Abstract

Historical Discourse’s Truth Matrix was first posited by Michel Foucault to describe the emergence of a discourse of historical events subsequent to the cessation of war and established by the most powerful arbiters of those events. This paper adapts the implements of Foucault’s toolbox to conceptualise the dimensions of subjectivity that historical events pass through from the original event to the subsequent depictions of those events in historical writing or other media. The Corpus of Irish Historical Narratives (COIHN) is a one-million-word representative corpus of oral-history witness testimonies taken from the Bureau of Military History Archive (BMH) which depict the events surrounding the Irish struggle for independence from the lead up to the 1916 rising to the signing of the Anglo-Irish treaty in 1921. The archive provides a rich source of both historical, social and cultural data and has been the source of many publications pertaining to events of this pivotal time in Irish history.

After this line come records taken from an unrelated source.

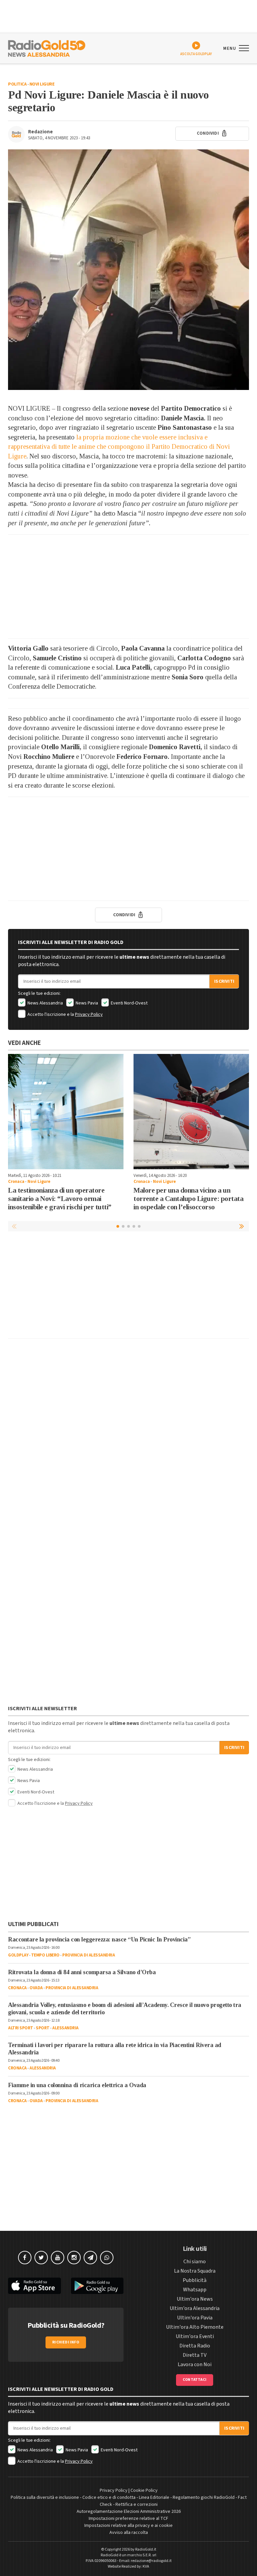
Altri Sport (20, 2028)
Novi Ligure (42, 84)
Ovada (36, 1988)
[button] (242, 1226)
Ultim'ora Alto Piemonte (195, 2327)
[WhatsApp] (106, 2257)
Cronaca (16, 1182)
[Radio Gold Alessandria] (46, 47)
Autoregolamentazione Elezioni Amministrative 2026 (129, 2511)
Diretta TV (194, 2355)
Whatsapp (194, 2289)
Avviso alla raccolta (128, 2532)
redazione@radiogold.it (151, 2561)
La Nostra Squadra (195, 2271)
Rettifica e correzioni (136, 2504)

This study takes a hybrid corpus-driven and corpus-based approach to the analysis of epistemic modality in these statements through hedged expressions using mental process verbs and, in doing so, offers a framework for the analysis of a core dimension of historical discourse’s truth matrix. The notion of ‘paradoxical authority’ is proposed, stating that the authority of a witness is boosted rather than mitigated by expressing weak commitment to the truth of a proposition.